Aksiologi Teknologi dalam Konteks Global dan Kearifan
Lokal
Dalam dunia yang semakin terdigitalisasi dan
terhubung, teknologi tidak hanya berfungsi sebagai instrumen kemajuan, tetapi
juga sebagai agen globalisasi nilai. Produk-produk teknologi digital membawa
serta nilai-nilai yang inheren dalam sistem sosial, politik, dan ekonomi tempat
teknologi tersebut dikembangkan. Dengan demikian, teknologi global pada
hakikatnya tidak netral secara budaya—ia memuat bias epistemologis dan
aksiologis dari masyarakat penghasilnya, terutama dari dunia Barat.¹
Proses ini menimbulkan tantangan aksiologis
bagi masyarakat non-Barat. Teknologi yang diimpor secara utuh tanpa penyaringan
nilai sering kali menggeser norma dan kebijaksanaan lokal. Dalam kerangka ini,
aksiologi berperan untuk membongkar “nilai-nilai tersembunyi” dalam teknologi
global dan menilai kesesuaiannya dengan nilai-nilai lokal. Misalnya, sistem
algoritmik media sosial yang mengedepankan keterlibatan emosional tinggi bisa
bertentangan dengan nilai-nilai ketenangan, etika sopan santun, atau prinsip
musyawarah dalam tradisi lokal.²
Sebagai respons atas dominasi nilai global dalam
teknologi, berbagai pendekatan telah dikembangkan untuk menegaskan kembali
pentingnya konteks lokal dan kearifan budaya. Salah satunya adalah
pendekatan interkultural information ethics yang dikembangkan oleh
Rafael Capurro. Ia menekankan bahwa etika informasi harus berakar pada dialog
antarbudaya, sehingga nilai-nilai etis dalam teknologi tidak bersifat
hegemonik, melainkan inklusif terhadap keragaman budaya.³ Dalam konteks ini,
setiap masyarakat perlu mengembangkan kemampuan kritis untuk menyesuaikan
teknologi dengan nilai-nilai luhur yang telah mengakar dalam sejarah dan budaya
mereka.

### Daftar Hasil Ekstraksi
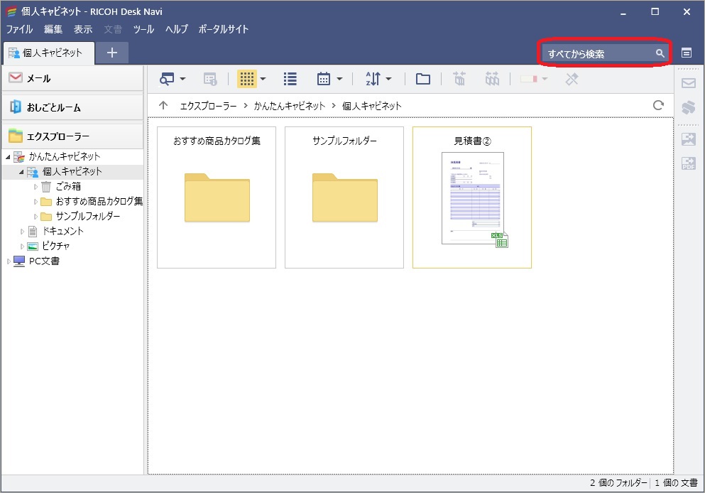
Task: Create a new folder from the toolbar
Action: coord(422,79)
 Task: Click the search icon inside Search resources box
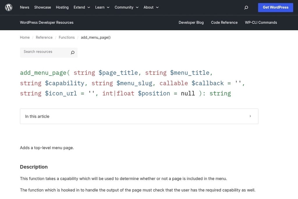[72, 52]
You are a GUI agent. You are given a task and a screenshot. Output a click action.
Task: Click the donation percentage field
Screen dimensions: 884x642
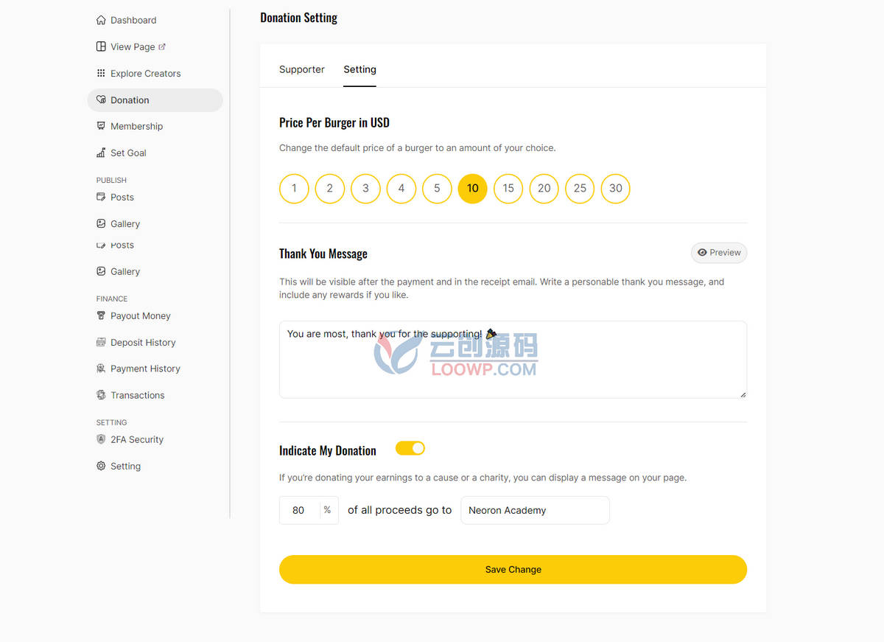click(299, 510)
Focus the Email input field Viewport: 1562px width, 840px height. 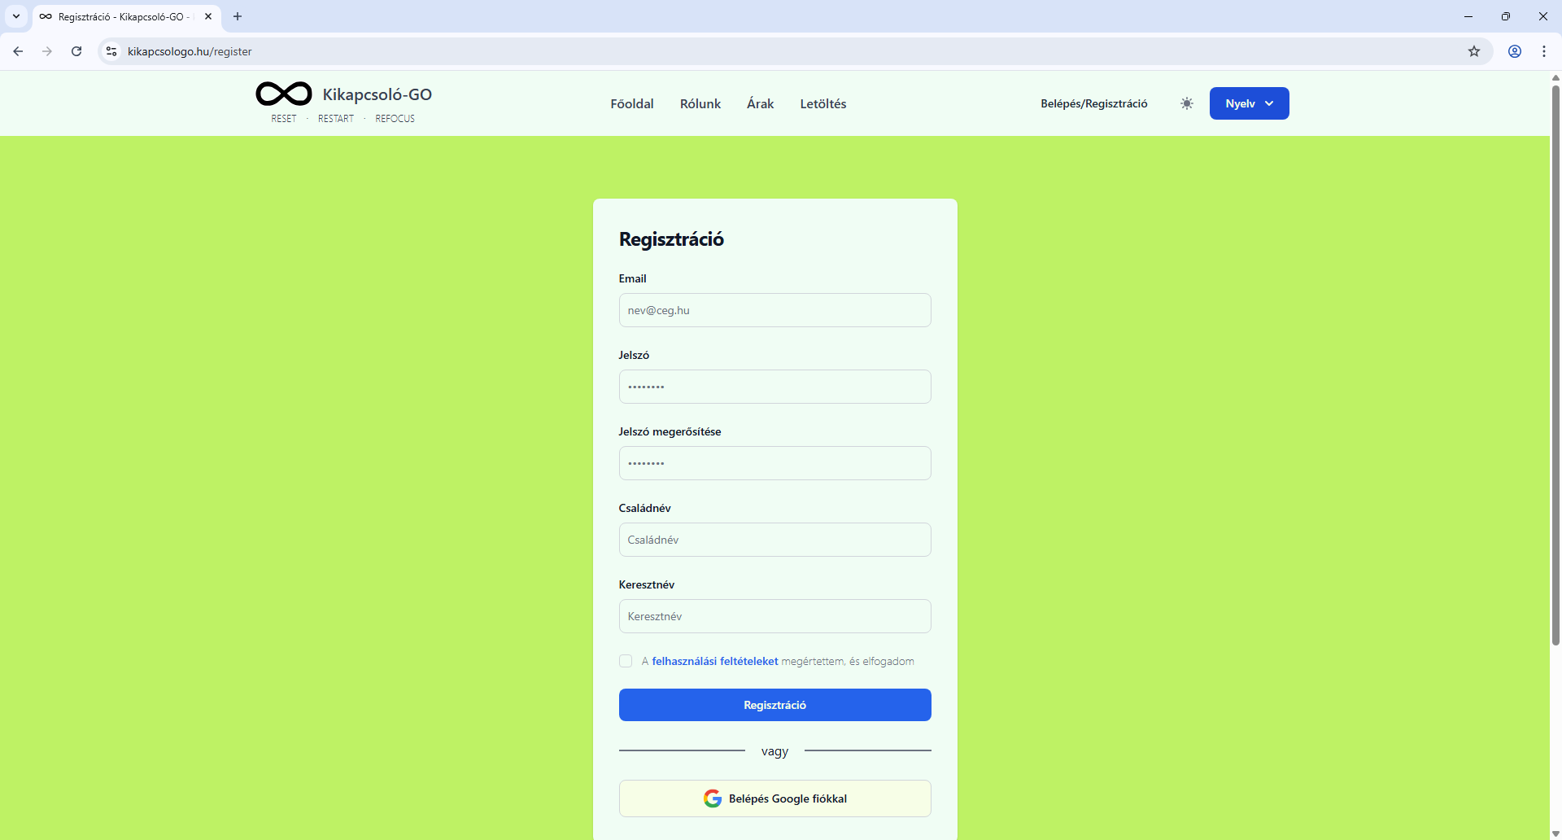(x=774, y=310)
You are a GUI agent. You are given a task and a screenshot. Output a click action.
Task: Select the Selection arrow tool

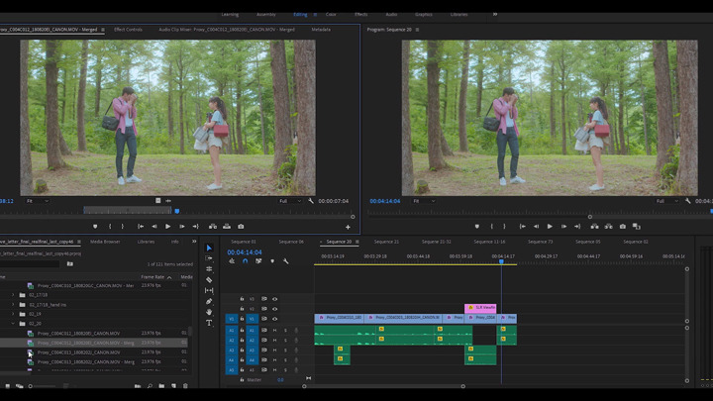(x=209, y=248)
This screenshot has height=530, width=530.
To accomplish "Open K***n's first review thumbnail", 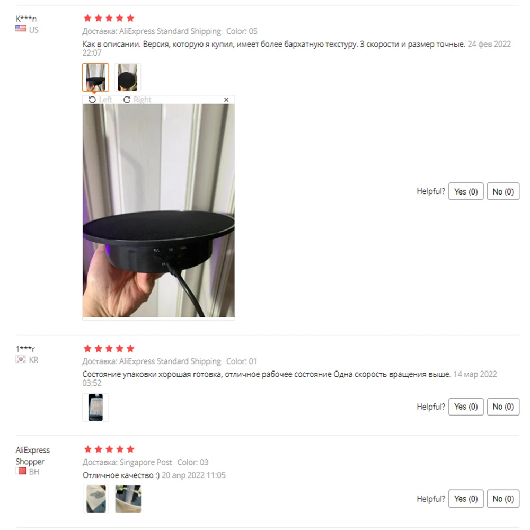I will pyautogui.click(x=95, y=77).
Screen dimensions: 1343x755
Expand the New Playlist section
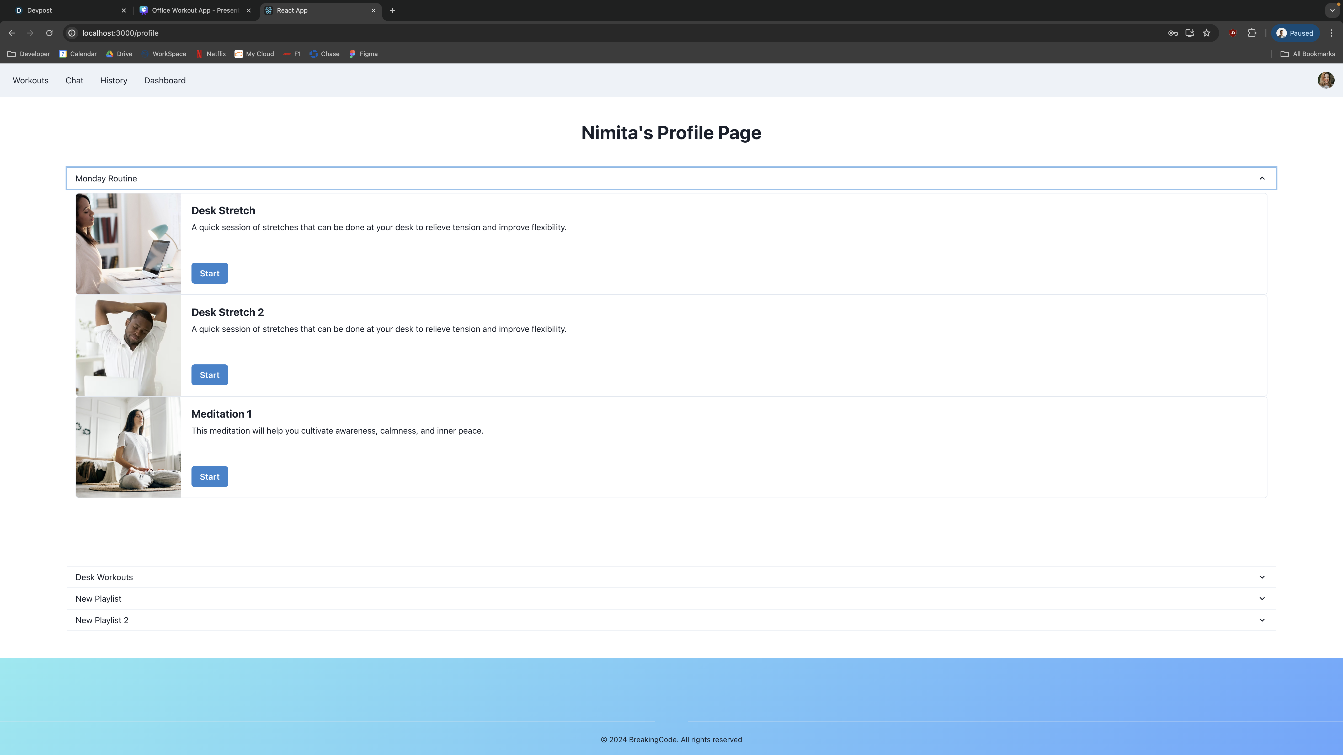point(1262,599)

### Rumusan Soal 1
Dalam teks tentang aksiologi teknologi, siapa yang mengembangkan pendekatan interkultural information ethics?
### Rumusan Soal 2
Teruskan teks tentang aksiologi teknologi dan kearifan lokal, dimulai tepat sesudah kalimat terakhirnya.

### Jawaban Tertulis 1
Rafael Capurro.

### Jawaban Tertulis 2
Di Indonesia, misalnya, konsep kearifan lokal
(local wisdom) seperti gotong royong, musyawarah, dan keseimbangan alam dapat
dijadikan lensa aksiologis untuk mengevaluasi dan membentuk arah pemanfaatan
teknologi. Teknologi yang berorientasi pada kolaborasi, keberlanjutan, dan
keseimbangan sosial lebih sejalan dengan karakter nilai-nilai Pancasila
daripada teknologi yang mendorong individualisme ekstrem dan konsumerisme.⁴ Hal
ini menunjukkan bahwa kearifan lokal bukanlah hambatan terhadap modernitas,
melainkan sumber alternatif nilai yang dapat memperkaya arah etis teknologi.
Lebih dari itu, dalam konteks global yang penuh
ketimpangan, muncul pula dorongan untuk mengembangkan teknologi yang
berkeadilan global. Perserikatan Bangsa-Bangsa melalui Tujuan Pembangunan
Berkelanjutan (SDGs) menekankan pentingnya teknologi yang inklusif dan
berkelanjutan sebagai bagian dari tanggung jawab global.⁵ Oleh karena itu,
aksiologi teknologi juga menuntut refleksi lintas batas—yakni bahwa setiap
bangsa, komunitas ilmiah, dan korporasi teknologi memiliki tanggung jawab etis
untuk mengembangkan dan mendistribusikan teknologi yang tidak hanya efisien,
tetapi juga adil, berkeadaban, dan kontekstual.
Keterhubungan global yang difasilitasi oleh
teknologi digital harus menjadi titik awal bagi perjumpaan nilai, bukan
penyeragaman nilai. Dialog antara nilai-nilai universal seperti hak asasi
manusia, keadilan, dan kebebasan, dengan nilai-nilai partikular yang lahir dari
kearifan lokal adalah landasan bagi pengembangan teknologi yang etis dan
berakar. Dalam semangat inilah, aksiologi teknologi memainkan peran penting
untuk menjaga agar kemajuan teknologi tidak menjadi instrumen dominasi, tetapi
menjadi sarana kolaborasi dan pembebasan umat manusia secara global.
Footnotes
[1]
Andrew Feenberg, Questioning Technology
(London: Routledge, 1999), 78–83.
[2]
Zeynep Tufekci, Twitter and Tear Gas: The Power
and Fragility of Networked Protest (New Haven: Yale University Press,
2017), 235–249.
[3]
Rafael Capurro, Intercultural Information
Ethics: Foundations, Developments and Challenges, Journal of
Information, Communication and Ethics in Society 6, no. 2 (2008): 87–106.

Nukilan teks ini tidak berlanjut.